Jailed Chinese girl says she was duped

By Anthony O. Miller

A YOUNG Chinese student facing deportation after she was jailed for allegedly working illegally, appears to have been the victim of a trap to lure her into prostitution.

Li Yun has already spent 10 days in jail after being arrested by Immigration Department officers on December 4. Foreigners can be detained indefinitely pending deportation.

The 20-year-old hotel management trainee from Shanghai says she was duped into working at a Nicosia pub, earning £12 a night. She told the Cyprus Mail she had been assured that everything was above board, and that a work permit had been arranged.

Now, Interior Minister Christodoulos Christodoulou and Acting Chief Migration Officer Kyriacos Triantafyllides are all that stand between her deportation or the completion of her studies.

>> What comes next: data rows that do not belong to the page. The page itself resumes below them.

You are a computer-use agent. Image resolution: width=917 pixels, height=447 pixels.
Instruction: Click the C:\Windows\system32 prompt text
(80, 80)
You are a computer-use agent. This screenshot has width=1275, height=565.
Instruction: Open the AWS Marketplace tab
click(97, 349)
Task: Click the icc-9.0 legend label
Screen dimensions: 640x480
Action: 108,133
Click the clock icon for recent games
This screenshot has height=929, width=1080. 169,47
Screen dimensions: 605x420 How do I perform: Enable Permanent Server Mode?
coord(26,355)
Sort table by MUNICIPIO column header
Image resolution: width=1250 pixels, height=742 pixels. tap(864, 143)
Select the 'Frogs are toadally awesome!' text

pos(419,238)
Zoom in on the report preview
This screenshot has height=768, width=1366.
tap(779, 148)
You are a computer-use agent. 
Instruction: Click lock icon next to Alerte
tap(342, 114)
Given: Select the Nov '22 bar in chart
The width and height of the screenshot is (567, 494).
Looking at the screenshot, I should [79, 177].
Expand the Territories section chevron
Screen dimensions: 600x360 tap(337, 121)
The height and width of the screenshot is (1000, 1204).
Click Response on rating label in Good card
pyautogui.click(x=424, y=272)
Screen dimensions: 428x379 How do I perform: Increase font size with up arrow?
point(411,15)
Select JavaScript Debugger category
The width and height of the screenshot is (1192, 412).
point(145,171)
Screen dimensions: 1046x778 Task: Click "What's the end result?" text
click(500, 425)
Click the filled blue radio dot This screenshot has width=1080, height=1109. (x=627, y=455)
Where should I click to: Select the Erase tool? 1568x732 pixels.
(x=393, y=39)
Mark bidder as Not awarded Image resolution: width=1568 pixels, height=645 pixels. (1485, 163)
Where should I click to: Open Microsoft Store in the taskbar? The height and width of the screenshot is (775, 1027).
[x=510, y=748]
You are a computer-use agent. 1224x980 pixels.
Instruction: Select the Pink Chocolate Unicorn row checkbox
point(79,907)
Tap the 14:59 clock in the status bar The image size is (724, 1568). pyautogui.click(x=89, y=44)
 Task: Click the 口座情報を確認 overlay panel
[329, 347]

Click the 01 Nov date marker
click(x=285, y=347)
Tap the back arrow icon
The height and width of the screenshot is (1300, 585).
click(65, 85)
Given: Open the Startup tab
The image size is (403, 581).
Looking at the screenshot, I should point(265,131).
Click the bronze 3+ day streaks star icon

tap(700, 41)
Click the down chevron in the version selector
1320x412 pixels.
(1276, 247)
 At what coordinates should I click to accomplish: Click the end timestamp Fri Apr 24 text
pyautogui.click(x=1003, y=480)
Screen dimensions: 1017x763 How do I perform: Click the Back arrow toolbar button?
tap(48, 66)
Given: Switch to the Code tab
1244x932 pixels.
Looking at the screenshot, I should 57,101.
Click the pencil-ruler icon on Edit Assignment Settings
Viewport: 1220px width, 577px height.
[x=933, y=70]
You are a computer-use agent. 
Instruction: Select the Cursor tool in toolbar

Her troubles began at a November birthday party in the pub for a fellow Chinese student. She never dreamed it would lead her to jail facing deportation.

“Sir, I am afraid, very afraid. I come here, crying,” she pleaded as she was led back to her cell. “If I had known, I wouldn’t have worked, because I have money.”

Li Yun’s plight is a far cry from her parents’ dream of a Western education in hotel management for their only child. If she is deported back to China, they will greatly lose ‘face’.

Until her arrest on December 4, Yun was “attentive, a very innocent girl, a good student,” recalled the director of the local college at which she studied.

She is still unclear about what happened that night. But several people close to her believe she was the victim of a scheme by some pubs to entrap young women, for either cheap, disposable labour, or blackmailing into prostitution.

Yun said that soon after she and her four friends arrived in the pub, its owner greeted an older man, who had come to the pub with them. The pub owner then sat down with the students, homed in on Yun, and began asking her about her studies.

At her mention of hotel management studies, Yun said the pub owner offered her some on-the-job experience in his bar.

“I said: ‘I don’t know if students can stay here and work’,” Yun said. She recalled her college’s warning not to work in Cyprus without proper permits.

Just as the pub owner was pledging to square things with the Immigration Department, Yun said, an “Immigration man came into the pub” – or at least the pub owner introduced him as such.

“He is my boss’ (the pub owner’s) good friend,” Yun said. “My boss and ‘Immigration man’ came and sat down. My boss told ‘Immigration man’ I was a student,” she said, adding the “boss” then said: “‘I want this student to come here and work. Can she or can’t she?”

At this point, the alleged immigration man told Yun to give her passport and student visa to the pub owner, who would get her a work permit. She said she did, and a week later, her “boss” called her to pick up her documents.

In reality, she had no work permit. But she said the pub owner told her: “‘No problem. Yesterday ‘Immigration man’ went to Immigration Department. Immigration said because you study hotel management, there is no problem” working.

Brought up to respect authority back home in China, and convinced that her boss, the ‘immigration man’ and the older man with the students in the pub that night were trustworthy, Yun began waiting tables two nights a week from 7pm to 1.30am five weeks ago in a Nicosia pub for £12 per night.

She insisted her boss had not asked her to sit and drink with customers – as cabaret ‘artistes’ often do. “No, no, nothing… Only drinks. Only work as a waitress,” she said, the light beginning to dawn on what might have been up the pub owner’s sleeve.

One source, who said he feared underworld reprisal if identified, claimed the pub’s owner and the older man who went with the five students to the pub “co-operate together to trap girls, especially nice girls… She is a very innocent girl. She is not suspicious at all.”

“They trapped her,” the source said. “They made her believe they actually got a permit from Immigration – which is actually the whole secret of it. Luckily – I say luckily – she was arrested, because after a few days, who knows that they might ‘promote’ her to other dirty things.”

“Of course this was a trap,” he said. “I don’t know if they have any co- operation with somebody in the Immigration Department. But I don’t believe they had in their hands any work permit. They told her (to surrender her passport and visa) just to make it seem official,” he said.

Yun’s lawyer, Yiannakis Erotocritou, has asked the Supreme Court to quash her deportation order. He has also asked Christodoulou and Triantafyllides to reverse her deportation order on the grounds she was an innocent, lured into working illegally by deceit.

Erotocritou said he agreed that Yun was the victim of a trap. The next step could have been choosing between being a prostitute, or being turned over to Immigration police as an illegal worker, and deported.